TRIBUNJAKARTA.COM, JAGAKARSA - Empat pekerja bangunan tewas dalam sebuah insiden di proyek gedung bertingkat di Jalan TB Simatupang, Tanjung Barat, Jagakarsa, Jakarta Selatan, Jumat (3/4/2026).
Identitas keempat korban yaitu Yana Nugraha (32), Mawi (62), Tatang Sonjaya (63), dan Muhammad Fauzi (19).
Dugaan sementara, keempat korban menghirup gas saat terjatuh ke dalam glonteng atau tempat penampungan air.
"Para korban diduga menghirup gas yang keluar dari lokasi tersebut," kata Kapolsek Jagakarsa Kompol Nurma Dewi, Sabtu (4/4/2026).
Meski demikian, hingga kini polisi masih menunggu hasil otopsi jenazah keempat korban.
"Menunggu hasil otopsi," ujar Nurma.
Nurma menjelaskan, kejadian bermula saat mandor proyek memerintahkan sejumlah pekerja bangunan untuk menguras glonteng atau tempat penampungan air yang berada di basement.

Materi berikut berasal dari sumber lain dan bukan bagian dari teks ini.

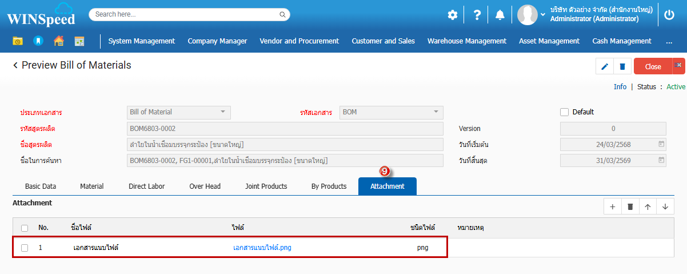Click the power logout icon
The image size is (687, 274).
[x=669, y=15]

Glonteng tersebut berukuran panjang enam meter dan memiliki kedalaman tiga meter yang disekat menjadi dua bagian.
"Menurut keterangan saksi-saksi selaku pekerja di proyek, mandor memerintah pekerja bangunan untuk menguras tempat glonteng yang berada di basement," ungkap Nurma.
Namun, para korban tiba-tiba terjatuh hingga terpersok ke dalam glongteng. Beberapa rekan kerja korban sempat berusaha melakukan pertolongan dengan turun ke bawah glonteng.

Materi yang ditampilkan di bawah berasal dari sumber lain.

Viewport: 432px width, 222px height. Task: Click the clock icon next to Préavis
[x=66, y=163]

"Pada saat evakuasi korban, saksi merasakan hawa panas di sekitar Glonteng," ujar Kapolsek.
Keempat korban sempat dibawa ke RS Pasar Rebo untuk mendapatkan pertolongan pertama. Namun, nyawa keempatnya tak tertolong.
"Setiba di RS, korban dinyatakan telah meninggal dunia oleh dokter UGD RS Pasar Rebo," ucap Nurma.
Saat ini, Satreskrim Polres Metro Jakarta Selatan dan Polsek Jagakarsa masih melakukan penyelidikan terkait peristiwa tersebut.